### Exercise prompt
In the entries below, change "thumbnail" to "preview image" and write the lines out again with nothing else altered. Omit the pictures.

### Given data
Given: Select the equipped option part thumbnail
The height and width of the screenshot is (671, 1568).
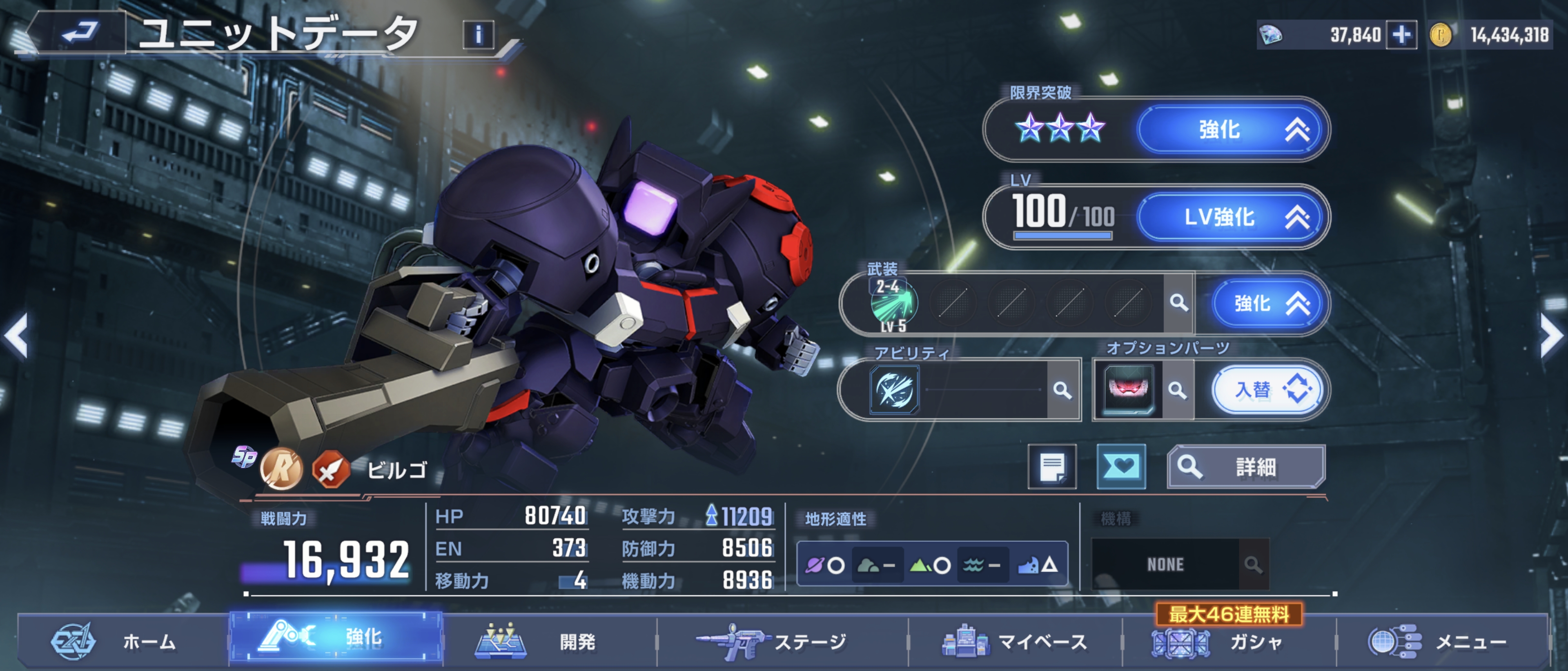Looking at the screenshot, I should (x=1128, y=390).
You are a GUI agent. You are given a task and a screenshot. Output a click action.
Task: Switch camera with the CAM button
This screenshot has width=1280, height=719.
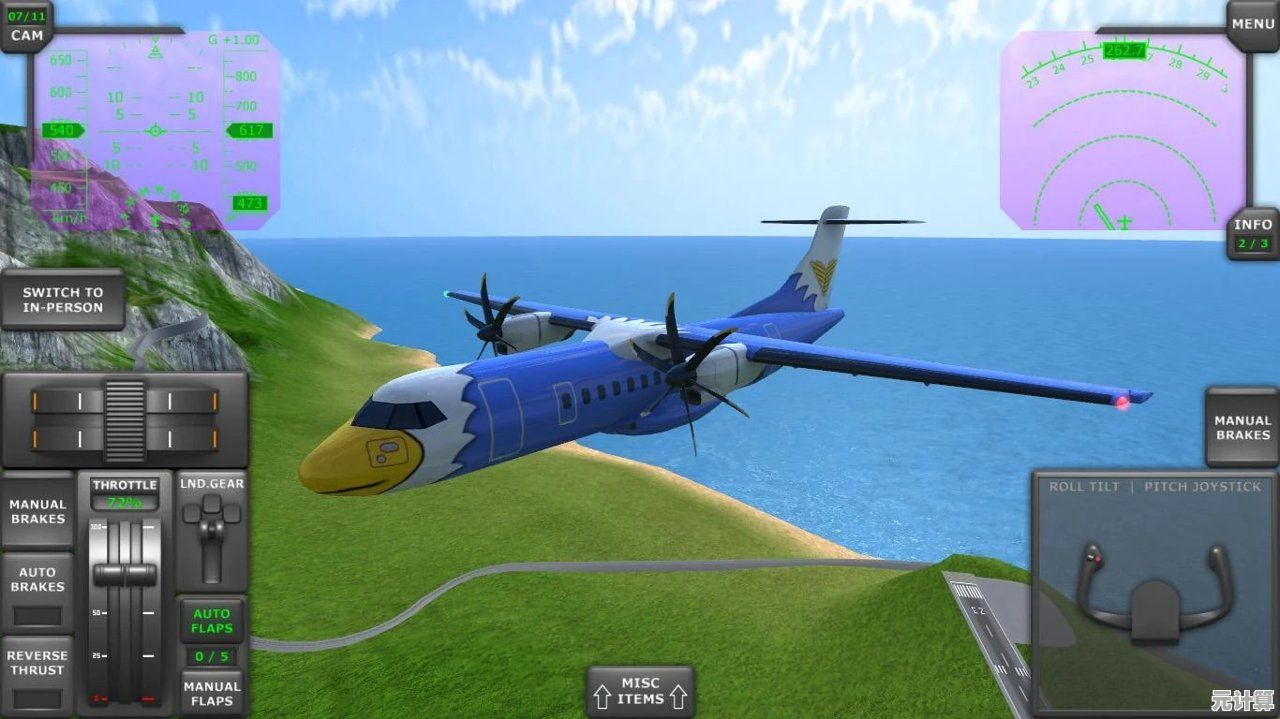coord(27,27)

### Worked solution
Given: Select the equipped option part preview image
The height and width of the screenshot is (671, 1568).
Looking at the screenshot, I should (x=1128, y=390).
You are a GUI agent. You are given a task and a screenshot. Output a click action.
Task: Switch camera with the CAM button
This screenshot has width=1280, height=719.
coord(27,27)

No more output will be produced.